Jakarta – Gagasan pemberian konsesi tambang kepada perguruan tinggi untuk mendukung pendanaan kampus menuai kritik tajam dari berbagai kalangan. Langkah ini dinilai tidak masuk akal dan mencerminkan model pembangunan yang terus mengandalkan eksploitasi sumber daya alam dengan dampak lingkungan yang merusak.
“Pemberian konsesi tambang kepada perguruan tinggi adalah gagasan yang sangat tidak logis. Ini menunjukkan pola pikir yang keliru dalam mengelola sumber daya alam,” ujar Firdaus Cahyadi, Pendiri Indonesian Climate Justice Literacy, dalam pernyataan tertulisnya, Kamis, 23 Januari.
Firdaus menegaskan bahwa pendanaan perguruan tinggi seharusnya dilakukan melalui cara-cara yang lebih berkelanjutan dan tidak merusak lingkungan. “Masih banyak solusi kreatif yang bisa digunakan untuk mendukung keuangan kampus tanpa harus mengorbankan ekosistem dan masyarakat sekitar,” tambahnya.
Model pembangunan ekstraktif
Rencana ini muncul seiring revisi Undang-Undang Mineral dan Batubara (UU Minerba), yang membuka kemungkinan perguruan tinggi menerima konsesi tambang. Firdaus menilai kebijakan ini menunjukkan bahwa pemerintah masih berpegang pada model pembangunan ekstraktif yang berpotensi memperparah kerusakan lingkungan dan konflik sosial.

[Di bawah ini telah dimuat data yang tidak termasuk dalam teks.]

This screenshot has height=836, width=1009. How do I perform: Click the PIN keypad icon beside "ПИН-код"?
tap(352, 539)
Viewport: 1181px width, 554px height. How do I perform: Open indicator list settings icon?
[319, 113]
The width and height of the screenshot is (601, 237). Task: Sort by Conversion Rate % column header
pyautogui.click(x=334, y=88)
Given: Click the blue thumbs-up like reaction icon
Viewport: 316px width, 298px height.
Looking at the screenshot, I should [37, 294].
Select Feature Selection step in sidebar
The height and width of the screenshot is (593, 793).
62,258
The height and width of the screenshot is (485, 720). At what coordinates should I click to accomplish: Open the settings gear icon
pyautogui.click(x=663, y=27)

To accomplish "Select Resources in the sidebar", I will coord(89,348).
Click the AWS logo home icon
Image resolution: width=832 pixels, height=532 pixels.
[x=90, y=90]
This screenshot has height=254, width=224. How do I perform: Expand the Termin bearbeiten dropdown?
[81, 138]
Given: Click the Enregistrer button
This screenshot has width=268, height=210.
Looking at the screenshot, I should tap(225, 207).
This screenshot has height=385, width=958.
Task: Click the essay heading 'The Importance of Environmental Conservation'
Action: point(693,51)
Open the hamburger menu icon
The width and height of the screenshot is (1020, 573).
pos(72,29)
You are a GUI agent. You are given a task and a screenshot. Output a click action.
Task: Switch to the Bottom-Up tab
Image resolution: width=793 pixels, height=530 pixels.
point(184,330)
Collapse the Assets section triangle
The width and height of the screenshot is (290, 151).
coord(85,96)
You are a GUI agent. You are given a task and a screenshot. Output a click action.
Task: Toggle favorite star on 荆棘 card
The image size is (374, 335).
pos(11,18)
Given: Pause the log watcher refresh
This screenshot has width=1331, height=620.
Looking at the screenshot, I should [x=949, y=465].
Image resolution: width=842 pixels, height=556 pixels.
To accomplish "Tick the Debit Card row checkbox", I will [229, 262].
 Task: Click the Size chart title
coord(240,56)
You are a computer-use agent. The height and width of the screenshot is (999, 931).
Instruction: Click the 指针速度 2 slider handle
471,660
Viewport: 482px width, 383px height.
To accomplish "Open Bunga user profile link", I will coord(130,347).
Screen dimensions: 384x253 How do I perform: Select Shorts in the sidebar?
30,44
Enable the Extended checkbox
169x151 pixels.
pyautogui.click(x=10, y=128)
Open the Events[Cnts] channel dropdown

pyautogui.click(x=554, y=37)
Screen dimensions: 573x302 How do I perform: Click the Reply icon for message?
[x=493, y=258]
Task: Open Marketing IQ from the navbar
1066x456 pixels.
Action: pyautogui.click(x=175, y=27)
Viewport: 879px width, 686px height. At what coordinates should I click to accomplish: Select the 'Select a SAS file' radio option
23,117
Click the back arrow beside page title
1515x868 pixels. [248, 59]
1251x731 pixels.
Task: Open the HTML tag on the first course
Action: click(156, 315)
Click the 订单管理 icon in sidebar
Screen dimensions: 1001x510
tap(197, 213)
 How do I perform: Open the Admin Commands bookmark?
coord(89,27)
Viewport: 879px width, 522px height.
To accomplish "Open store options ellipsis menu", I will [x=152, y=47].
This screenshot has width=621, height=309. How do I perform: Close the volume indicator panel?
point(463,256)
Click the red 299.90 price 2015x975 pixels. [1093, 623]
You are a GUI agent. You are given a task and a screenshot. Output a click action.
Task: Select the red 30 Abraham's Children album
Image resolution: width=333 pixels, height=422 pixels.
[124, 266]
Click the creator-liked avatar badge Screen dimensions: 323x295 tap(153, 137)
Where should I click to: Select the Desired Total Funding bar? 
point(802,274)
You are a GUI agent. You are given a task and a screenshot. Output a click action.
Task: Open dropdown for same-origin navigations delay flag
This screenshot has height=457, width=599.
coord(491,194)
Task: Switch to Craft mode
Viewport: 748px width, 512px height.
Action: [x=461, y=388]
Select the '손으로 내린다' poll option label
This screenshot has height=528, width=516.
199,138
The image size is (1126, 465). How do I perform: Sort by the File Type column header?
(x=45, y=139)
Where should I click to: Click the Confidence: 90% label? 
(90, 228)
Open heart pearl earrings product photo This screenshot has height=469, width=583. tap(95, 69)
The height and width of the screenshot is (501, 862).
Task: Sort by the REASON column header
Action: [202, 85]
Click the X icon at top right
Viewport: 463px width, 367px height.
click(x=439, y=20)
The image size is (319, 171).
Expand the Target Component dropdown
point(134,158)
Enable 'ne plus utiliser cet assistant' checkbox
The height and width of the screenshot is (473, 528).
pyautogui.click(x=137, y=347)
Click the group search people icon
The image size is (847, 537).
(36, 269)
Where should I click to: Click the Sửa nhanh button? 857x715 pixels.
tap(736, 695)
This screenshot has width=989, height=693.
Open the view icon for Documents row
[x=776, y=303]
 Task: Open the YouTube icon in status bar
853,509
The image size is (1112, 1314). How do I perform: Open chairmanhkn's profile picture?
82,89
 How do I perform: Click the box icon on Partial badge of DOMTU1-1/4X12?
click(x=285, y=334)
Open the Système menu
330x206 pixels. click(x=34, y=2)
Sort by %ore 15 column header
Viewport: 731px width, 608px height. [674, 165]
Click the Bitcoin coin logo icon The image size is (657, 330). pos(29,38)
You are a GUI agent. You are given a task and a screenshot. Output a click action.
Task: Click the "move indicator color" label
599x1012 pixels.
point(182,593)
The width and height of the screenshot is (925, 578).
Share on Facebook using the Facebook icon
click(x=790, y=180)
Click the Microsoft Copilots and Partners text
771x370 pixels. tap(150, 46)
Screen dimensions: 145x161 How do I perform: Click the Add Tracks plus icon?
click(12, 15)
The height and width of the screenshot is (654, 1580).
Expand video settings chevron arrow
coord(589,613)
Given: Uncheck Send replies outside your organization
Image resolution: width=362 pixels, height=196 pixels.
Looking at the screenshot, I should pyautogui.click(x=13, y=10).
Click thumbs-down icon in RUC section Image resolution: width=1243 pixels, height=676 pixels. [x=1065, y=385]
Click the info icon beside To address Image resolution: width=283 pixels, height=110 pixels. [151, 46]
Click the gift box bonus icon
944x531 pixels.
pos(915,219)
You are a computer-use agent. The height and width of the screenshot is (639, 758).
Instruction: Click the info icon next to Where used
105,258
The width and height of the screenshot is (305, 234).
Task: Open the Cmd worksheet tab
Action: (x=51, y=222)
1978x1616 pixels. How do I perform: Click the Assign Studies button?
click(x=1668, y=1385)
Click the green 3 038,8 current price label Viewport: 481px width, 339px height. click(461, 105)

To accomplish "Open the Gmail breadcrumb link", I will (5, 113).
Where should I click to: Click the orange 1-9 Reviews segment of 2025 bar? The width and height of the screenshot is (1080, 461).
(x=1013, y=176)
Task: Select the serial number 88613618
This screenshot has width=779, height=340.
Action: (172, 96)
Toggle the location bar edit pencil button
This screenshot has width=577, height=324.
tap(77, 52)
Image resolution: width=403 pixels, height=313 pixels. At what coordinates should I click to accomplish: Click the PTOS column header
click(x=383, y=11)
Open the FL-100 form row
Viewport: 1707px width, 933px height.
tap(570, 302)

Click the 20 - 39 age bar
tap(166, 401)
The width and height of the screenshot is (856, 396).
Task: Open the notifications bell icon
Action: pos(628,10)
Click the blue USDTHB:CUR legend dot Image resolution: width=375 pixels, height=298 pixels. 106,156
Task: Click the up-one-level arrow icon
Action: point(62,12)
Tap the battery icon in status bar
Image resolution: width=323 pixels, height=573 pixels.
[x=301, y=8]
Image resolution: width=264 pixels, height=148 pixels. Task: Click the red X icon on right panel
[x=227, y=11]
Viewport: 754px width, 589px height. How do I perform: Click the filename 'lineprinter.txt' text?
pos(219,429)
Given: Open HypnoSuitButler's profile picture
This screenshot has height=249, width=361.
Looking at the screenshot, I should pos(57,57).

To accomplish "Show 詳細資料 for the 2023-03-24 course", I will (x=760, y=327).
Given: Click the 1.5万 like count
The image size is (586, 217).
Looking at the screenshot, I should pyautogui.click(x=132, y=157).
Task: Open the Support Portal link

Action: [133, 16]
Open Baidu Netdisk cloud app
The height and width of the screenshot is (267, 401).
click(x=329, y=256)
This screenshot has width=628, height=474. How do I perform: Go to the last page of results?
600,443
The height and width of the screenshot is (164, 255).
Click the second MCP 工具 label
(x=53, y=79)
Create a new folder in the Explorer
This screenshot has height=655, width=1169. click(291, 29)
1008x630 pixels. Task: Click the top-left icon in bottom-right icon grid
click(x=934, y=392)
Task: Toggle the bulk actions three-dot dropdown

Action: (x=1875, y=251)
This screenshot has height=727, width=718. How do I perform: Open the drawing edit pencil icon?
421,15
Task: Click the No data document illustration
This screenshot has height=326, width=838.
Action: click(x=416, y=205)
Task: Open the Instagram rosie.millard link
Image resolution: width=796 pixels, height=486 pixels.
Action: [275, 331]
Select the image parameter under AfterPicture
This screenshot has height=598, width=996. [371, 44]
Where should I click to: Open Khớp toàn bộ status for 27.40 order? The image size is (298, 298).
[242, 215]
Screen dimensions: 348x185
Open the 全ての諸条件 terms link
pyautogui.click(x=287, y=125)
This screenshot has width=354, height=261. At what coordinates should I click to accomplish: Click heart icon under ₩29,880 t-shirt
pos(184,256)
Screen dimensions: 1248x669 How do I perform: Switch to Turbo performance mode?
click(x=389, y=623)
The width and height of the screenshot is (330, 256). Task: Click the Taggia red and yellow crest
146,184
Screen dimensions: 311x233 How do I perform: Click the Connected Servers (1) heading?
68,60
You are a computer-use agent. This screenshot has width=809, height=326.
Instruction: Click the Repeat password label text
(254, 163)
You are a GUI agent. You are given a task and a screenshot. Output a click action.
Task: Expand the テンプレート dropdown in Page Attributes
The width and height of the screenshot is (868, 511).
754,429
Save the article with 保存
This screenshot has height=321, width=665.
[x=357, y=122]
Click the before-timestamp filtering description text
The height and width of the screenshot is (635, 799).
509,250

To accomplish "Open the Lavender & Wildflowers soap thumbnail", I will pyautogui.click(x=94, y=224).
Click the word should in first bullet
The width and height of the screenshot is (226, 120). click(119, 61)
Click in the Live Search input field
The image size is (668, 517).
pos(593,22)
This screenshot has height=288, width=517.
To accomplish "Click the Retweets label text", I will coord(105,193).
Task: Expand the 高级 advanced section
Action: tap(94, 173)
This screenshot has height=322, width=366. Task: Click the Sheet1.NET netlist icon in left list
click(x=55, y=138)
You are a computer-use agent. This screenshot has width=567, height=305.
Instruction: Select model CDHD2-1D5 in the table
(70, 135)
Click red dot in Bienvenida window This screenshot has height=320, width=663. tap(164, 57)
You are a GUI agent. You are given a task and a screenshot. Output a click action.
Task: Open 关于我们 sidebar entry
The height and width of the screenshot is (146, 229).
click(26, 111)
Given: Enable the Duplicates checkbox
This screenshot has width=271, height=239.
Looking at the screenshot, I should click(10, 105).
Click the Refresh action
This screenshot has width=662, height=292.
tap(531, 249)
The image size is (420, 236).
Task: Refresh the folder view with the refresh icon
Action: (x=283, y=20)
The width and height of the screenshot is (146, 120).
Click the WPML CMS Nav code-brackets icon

“Pemberian konsesi tambang kepada kampus hanya akan memperburuk masalah lingkungan hidup dan membuka peluang bagi perguruan tinggi untuk membenarkan kerusakan ini dengan dalil-dalil ilmiah,” jelas Firdaus.
Menurutnya, perguruan tinggi seharusnya menjadi lembaga yang mendorong kesadaran ekologis dan inovasi berkelanjutan, bukan sebaliknya. “Jika kampus ikut terlibat dalam bisnis tambang, ini sama saja menciptakan konflik kepentingan yang merusak integritas akademik dan kepercayaan masyarakat,” lanjutnya.
Firdaus juga mengkritik alasan nasionalisme yang sering digunakan untuk membenarkan konsesi tambang kepada pihak nasional, termasuk perguruan tinggi. Menurutnya, argumen ini tidak relevan karena daya rusak tambang tidak berubah, siapa pun pengelolanya.
“Apakah tambang dikuasai asing atau nasional, dampak ekologis dan sosialnya tetap sama. Kerusakan lingkungan, pencemaran air, dan konflik masyarakat adalah dampak nyata dari model pembangunan berbasis tambang,” tegasnya.
Ia menyerukan agar publik lebih kritis terhadap kebijakan semacam ini dan tidak mudah terpengaruh oleh retorika nasionalisme. “Jangan sampai kita terkecoh dengan alasan yang hanya mengaburkan fakta bahwa tambang merusak lingkungan dan mengancam kehidupan masyarakat lokal,” tambah Firdaus.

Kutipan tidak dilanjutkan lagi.